--- RECORD EXTRACTS Enclosed Below ---
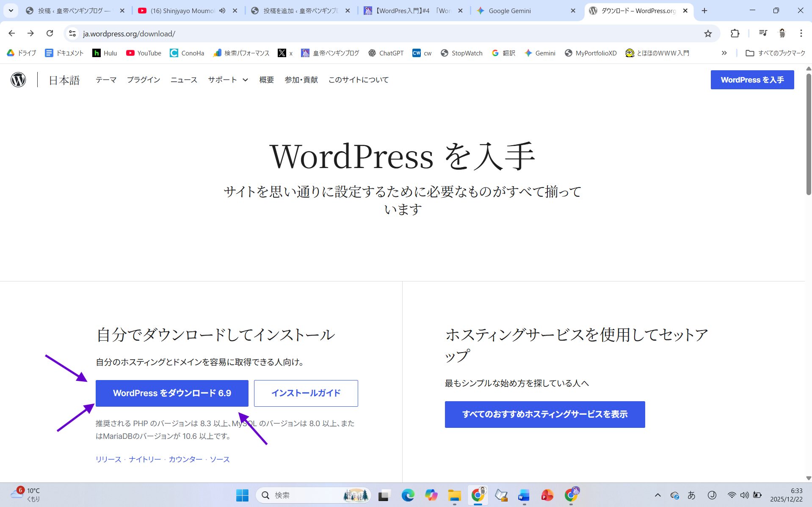Open the media control icon in toolbar
Viewport: 812px width, 507px height.
pyautogui.click(x=763, y=33)
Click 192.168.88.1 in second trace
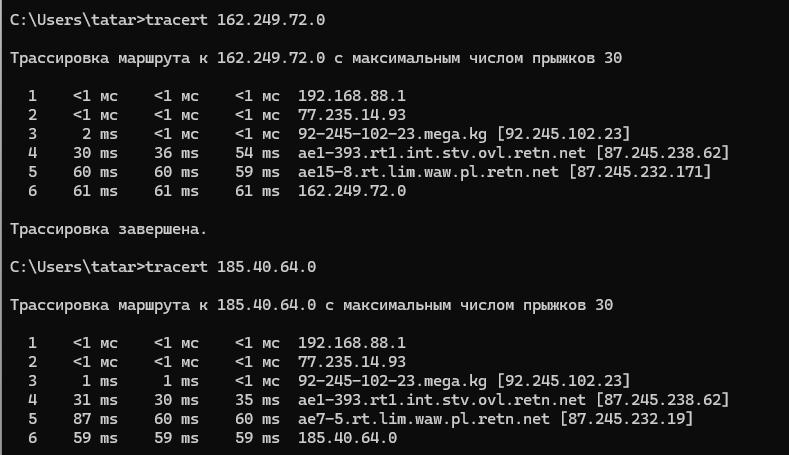 pyautogui.click(x=352, y=343)
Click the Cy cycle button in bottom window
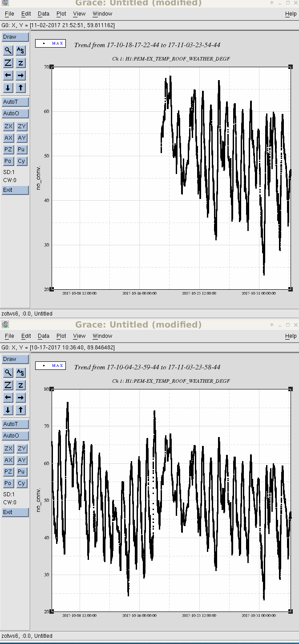Viewport: 299px width, 644px height. coord(21,483)
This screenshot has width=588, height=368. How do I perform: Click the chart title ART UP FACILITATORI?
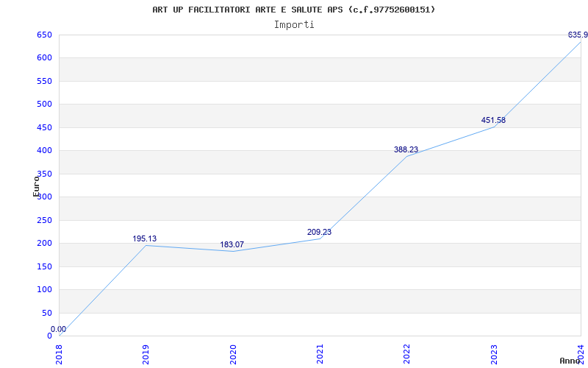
--- End of Enclosed RECORD EXTRACTS ---
ACTIVITY: Only those lines from the one containing "Click 192.168.88.1 in second trace" to the end of the material above, retyped exactly and without pictures, belong in your reply.

EXERCISE RESULT:
Click 192.168.88.1 in second trace
 pyautogui.click(x=352, y=343)
Click the Cy cycle button in bottom window
Viewport: 299px width, 644px height. coord(21,483)
This screenshot has width=588, height=368. How do I perform: Click the chart title ART UP FACILITATORI?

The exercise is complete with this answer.